GIVEN PASSAGE:
************

Gaslighting In Friendships: Identifying Manipulative Behaviours

Gaslighting In Friendships: Identifying Manipulative Behaviours

Gaslighting, a term originating from a 1938 play and later popularised by a 1944 film, refers to a form of psychological manipulation aimed at making someone doubt their own perception, memory, or sanity (Drescher, 2024). While often associated within the context of romantic relationships or workplace dynamics, gaslighting can also occur within friendships. Identifying and understanding these manipulative behaviours is crucial for nurturing healthy friendships and preserving personal well-being.

Recognising gaslighting in friendships

Gaslighting in friendships often begins subtly, where an individual employs tactics to undermine their friend's confidence and sense of reality. These behaviours can include:

Denial and minimisation: The gaslighter may deny events or conversations that have taken place, or they may downplay their significance. For example, if a friend expresses hurt over a hurtful comment, the gaslighter might respond with, "I was just joking. You're too sensitive."

Blame-shifting: Gaslighters often deflect responsibility for their actions by blaming their friend instead. They may twist the narrative to make their friend feel guilty or at fault for the issues in the friendship. For instance, if a friend confronts them about cancelling plans at the last minute, the gaslighter might say, "You're always so needy. I needed some space."

Manipulative withholding: Gaslighters might withhold information or affection as a form of punishment or control. They may use silence or withdrawal to make their friend feel anxious or insecure about the friendship.

Projection: Gaslighters may also project their own negative traits or behaviours onto their friends. For example, if they are dishonest, they may accuse their friend of being untrustworthy.

Invalidation: Gaslighters invalidate their friend's feelings and experiences, dismissing them as irrational or unwarranted. They may say things like, "You're overreacting" or "You're being paranoid."

Impact of gaslighting on friendships

Gaslighting can have profound effects on the victim's mental and emotional well-being. Over time, the constant manipulation and doubt can erode their self-confidence and self-esteem (Bashir, 2023). They may become increasingly dependent on the gaslighter for validation and reassurance, further perpetuating the cycle of abuse.

In friendships where gaslighting occurs, the power dynamic becomes skewed, with the gaslighter exerting control over the victim's thoughts and behaviours. This imbalance can lead to feelings of isolation and helplessness, as the victim struggles to assert their own reality in the face of constant manipulation.

Furthermore, gaslighting can damage trust and communication within the friendship, making it difficult for the victim to express their needs and boundaries. They may fear being dismissed or ridiculed by the gaslighter, leading to a breakdown in intimacy and connection.

How to respond to gaslighting

Recognising gaslighting behaviours is the first step towards protecting oneself from manipulation. Here are some strategies for responding to gaslighting in friendships:

Trust your instincts: If something feels off in the friendship, don't dismiss your feelings. Trust your intuition and pay attention to any red flag that arises.

************

DATA FOR ANALYSIS:
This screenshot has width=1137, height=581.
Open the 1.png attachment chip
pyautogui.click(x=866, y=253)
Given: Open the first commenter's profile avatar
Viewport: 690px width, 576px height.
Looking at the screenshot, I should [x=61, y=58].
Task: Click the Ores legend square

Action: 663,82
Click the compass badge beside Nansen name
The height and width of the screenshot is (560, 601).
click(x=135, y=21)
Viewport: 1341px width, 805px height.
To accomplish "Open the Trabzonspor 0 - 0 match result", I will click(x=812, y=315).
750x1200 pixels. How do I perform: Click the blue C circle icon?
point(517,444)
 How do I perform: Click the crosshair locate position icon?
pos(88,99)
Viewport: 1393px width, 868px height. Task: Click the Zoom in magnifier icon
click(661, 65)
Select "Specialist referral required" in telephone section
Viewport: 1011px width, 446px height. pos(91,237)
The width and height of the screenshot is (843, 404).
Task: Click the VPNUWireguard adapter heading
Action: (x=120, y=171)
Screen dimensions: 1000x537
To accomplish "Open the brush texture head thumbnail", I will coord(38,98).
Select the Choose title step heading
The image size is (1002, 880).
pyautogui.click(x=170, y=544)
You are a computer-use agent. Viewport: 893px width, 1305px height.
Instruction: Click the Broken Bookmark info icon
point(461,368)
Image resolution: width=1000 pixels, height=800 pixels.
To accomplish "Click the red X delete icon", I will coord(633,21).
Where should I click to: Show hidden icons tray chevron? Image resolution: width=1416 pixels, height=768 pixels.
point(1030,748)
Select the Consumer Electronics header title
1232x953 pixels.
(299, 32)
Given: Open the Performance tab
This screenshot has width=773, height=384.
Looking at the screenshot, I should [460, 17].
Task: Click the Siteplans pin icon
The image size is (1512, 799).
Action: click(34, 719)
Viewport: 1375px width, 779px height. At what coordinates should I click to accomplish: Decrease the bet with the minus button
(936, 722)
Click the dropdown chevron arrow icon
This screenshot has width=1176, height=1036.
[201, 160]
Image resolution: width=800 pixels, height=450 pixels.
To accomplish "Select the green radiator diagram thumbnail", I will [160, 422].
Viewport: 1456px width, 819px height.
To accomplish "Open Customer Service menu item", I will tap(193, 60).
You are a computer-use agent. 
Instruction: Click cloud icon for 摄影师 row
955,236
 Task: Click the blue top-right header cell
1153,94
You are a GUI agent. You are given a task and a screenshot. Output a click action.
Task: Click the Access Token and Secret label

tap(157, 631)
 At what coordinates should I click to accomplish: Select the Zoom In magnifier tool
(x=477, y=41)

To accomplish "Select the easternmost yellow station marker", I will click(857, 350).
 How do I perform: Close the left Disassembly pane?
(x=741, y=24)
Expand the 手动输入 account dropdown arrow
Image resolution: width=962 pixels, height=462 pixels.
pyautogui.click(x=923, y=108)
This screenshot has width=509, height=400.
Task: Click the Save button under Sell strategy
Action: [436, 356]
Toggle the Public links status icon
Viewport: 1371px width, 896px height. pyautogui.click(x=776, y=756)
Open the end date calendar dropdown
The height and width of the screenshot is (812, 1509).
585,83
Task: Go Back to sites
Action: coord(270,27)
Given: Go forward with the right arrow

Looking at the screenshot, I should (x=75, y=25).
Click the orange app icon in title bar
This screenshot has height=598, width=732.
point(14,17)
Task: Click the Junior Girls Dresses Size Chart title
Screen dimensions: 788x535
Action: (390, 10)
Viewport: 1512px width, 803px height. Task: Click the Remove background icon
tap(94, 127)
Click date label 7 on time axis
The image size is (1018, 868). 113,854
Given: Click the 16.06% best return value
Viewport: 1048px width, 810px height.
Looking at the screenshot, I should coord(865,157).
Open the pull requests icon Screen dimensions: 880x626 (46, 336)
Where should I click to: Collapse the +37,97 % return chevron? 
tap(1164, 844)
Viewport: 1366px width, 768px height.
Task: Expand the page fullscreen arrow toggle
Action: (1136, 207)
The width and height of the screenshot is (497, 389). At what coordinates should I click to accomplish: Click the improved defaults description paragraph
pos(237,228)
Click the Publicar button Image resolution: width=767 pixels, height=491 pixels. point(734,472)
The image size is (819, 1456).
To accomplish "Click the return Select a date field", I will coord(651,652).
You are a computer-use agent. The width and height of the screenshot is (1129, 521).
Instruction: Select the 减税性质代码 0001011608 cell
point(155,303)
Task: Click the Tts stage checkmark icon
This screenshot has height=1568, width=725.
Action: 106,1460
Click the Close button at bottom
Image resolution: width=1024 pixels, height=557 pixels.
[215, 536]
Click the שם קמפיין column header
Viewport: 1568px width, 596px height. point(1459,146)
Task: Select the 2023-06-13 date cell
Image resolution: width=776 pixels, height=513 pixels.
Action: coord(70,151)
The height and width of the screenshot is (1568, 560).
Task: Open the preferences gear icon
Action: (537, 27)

************

QUESTIONS ON THE MATERIAL:
**a)** In the article on gaslighting in friendships, what does the term "gaslighting" originate from?
**b)** List every manipulative behavior the article on gaslighting in friendships names under the heading "Recognising gaslighting in friendships".
The records are separate material and are unrelated to the article on gaslighting in friendships.

ANSWER LIST:
**a)** A 1938 play.

**b)** Denial and minimisation, blame-shifting, manipulative withholding, projection, invalidation